Andrei Alexandrescu wrote:
Denis Koroskin wrote:
On Thu, 12 Nov 2009 16:23:22 +0300, Steven Schveighoffer <schvei...@yahoo.com> wrote:

On Thu, 12 Nov 2009 08:22:26 -0500, Steven Schveighoffer <schvei...@yahoo.com> wrote:

On Tue, 10 Nov 2009 18:49:54 -0500, Andrei Alexandrescu <seewebsiteforem...@erdani.org> wrote:

I think the best option for toString is to take an output range and write to it. (The sink is a simplified range.)

Bad idea...

A range only makes sense as a struct, not an interface/object. I'll tell you why: performance.

Ranges are special in two respects:

1. They are foreachable. I think everyone agrees that calling 2 interface functions per loop iteration is much lower performing than using opApply, which calls one delegate function per loop. My recommendation -- use opApply when dealing with polymorphism. I don't think there's a way around this.

Oops, I meant 3 virtual functions -- front, popNext, and empty.

-Steve

Output range has only one method: put.

I'm not sure, but I don't think there is a performance difference between calling a virtual function through an interface and invoking a delegate.

But I agree passing a delegate is more generic. You can substitute an output range with a delegate (obj.toString(&range.put, fmt)) without any performance hit, but not vice versa (obj.toString(new DelegateWrapRange(&myput), fmt) implies an additional allocation and additional indirection per range.put call).

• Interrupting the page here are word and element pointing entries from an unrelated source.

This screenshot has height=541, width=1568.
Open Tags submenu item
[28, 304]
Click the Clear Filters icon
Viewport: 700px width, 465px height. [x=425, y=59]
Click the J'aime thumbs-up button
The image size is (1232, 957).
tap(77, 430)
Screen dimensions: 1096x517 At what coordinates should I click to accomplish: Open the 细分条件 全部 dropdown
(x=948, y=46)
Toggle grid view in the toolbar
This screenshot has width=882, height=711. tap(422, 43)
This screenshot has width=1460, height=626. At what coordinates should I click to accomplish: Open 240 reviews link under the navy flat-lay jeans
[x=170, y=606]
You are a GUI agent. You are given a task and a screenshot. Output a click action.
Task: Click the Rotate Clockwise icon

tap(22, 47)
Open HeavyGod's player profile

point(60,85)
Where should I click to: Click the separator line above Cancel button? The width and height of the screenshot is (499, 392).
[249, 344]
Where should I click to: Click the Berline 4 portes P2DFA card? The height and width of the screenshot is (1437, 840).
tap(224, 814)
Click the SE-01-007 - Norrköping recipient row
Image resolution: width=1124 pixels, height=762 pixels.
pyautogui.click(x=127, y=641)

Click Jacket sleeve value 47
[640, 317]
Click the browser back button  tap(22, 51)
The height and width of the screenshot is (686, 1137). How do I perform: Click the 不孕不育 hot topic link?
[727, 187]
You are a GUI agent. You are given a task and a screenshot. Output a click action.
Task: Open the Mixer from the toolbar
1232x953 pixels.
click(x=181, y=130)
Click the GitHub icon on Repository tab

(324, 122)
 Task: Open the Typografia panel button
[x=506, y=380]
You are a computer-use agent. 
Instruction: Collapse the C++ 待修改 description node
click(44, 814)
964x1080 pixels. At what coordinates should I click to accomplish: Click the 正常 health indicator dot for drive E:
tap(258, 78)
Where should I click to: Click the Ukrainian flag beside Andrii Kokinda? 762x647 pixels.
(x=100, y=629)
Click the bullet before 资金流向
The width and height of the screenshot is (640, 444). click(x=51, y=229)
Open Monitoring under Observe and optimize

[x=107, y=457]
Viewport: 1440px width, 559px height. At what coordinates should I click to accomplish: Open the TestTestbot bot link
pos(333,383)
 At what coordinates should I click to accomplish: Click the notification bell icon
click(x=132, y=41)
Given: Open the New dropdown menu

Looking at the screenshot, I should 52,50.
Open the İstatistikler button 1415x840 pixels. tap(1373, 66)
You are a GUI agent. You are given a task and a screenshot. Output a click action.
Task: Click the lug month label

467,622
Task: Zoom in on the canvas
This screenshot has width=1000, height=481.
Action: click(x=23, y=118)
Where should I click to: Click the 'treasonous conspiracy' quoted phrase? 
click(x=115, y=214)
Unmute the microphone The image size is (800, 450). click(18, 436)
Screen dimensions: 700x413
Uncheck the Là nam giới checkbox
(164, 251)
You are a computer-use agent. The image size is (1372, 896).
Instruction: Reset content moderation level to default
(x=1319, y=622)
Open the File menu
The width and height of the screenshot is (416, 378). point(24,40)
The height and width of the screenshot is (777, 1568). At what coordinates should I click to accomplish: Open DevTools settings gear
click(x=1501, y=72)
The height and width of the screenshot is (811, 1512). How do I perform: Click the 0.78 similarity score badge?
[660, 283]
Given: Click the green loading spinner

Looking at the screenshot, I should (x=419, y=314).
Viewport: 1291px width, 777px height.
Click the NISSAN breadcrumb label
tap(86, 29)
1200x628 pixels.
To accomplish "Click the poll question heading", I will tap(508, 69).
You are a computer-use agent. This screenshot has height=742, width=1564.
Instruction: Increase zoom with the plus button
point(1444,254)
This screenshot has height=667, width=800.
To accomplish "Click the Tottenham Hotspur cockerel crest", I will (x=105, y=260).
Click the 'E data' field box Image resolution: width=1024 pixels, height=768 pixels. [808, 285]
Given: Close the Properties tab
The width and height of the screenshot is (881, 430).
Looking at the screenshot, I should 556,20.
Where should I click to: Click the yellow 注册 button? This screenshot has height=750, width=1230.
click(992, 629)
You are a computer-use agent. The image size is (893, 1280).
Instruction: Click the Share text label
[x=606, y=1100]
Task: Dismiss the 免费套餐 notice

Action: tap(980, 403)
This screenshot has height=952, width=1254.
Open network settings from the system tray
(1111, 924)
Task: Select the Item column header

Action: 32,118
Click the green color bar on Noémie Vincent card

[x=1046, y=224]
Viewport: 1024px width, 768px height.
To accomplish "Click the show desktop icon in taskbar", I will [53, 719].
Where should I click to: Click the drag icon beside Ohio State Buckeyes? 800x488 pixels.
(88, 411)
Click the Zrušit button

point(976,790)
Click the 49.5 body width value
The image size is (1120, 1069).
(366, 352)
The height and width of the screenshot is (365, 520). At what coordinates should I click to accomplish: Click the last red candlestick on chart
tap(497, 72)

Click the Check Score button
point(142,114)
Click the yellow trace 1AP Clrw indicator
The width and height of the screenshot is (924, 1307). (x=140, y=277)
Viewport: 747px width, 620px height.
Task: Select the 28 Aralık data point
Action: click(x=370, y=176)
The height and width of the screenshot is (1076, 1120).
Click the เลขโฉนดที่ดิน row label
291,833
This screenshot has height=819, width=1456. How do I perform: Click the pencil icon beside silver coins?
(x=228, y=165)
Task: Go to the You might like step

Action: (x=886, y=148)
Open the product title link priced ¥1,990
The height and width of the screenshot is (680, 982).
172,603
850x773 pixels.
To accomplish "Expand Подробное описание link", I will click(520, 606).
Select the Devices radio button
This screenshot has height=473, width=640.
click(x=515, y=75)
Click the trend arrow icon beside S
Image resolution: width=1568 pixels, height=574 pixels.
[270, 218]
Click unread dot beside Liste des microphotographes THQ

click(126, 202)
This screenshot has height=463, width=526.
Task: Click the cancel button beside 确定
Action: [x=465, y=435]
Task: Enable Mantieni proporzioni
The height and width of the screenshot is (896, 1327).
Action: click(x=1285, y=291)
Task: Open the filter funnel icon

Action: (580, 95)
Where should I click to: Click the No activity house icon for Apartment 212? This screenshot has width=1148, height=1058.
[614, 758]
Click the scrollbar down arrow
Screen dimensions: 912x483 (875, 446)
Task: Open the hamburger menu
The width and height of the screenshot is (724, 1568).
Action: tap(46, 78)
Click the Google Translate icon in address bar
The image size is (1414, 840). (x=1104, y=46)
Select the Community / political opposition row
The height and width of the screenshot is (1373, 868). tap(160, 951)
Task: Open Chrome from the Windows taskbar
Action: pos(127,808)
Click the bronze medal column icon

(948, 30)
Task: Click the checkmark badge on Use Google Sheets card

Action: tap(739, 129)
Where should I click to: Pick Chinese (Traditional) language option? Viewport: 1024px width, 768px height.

I think that, on the contrary, working with a delegate is less generic. A delegate is cost-wise much like a class with only one (non-final) method. Since we're taking that hit already, we may as well define actual interfaces and classes that have multiple methods. That makes things more flexible and more efficient.

How? It seems to introduce more requirements on the implementation, but I'm not seeing any benefit in exchange.

FWIW, with regard to performance, I can easily imagine the compiler being able to perform the equivalent of a "named return value" optimisation on a delegate return, giving some chance of inlining.
That's a lot less obvious with an interface.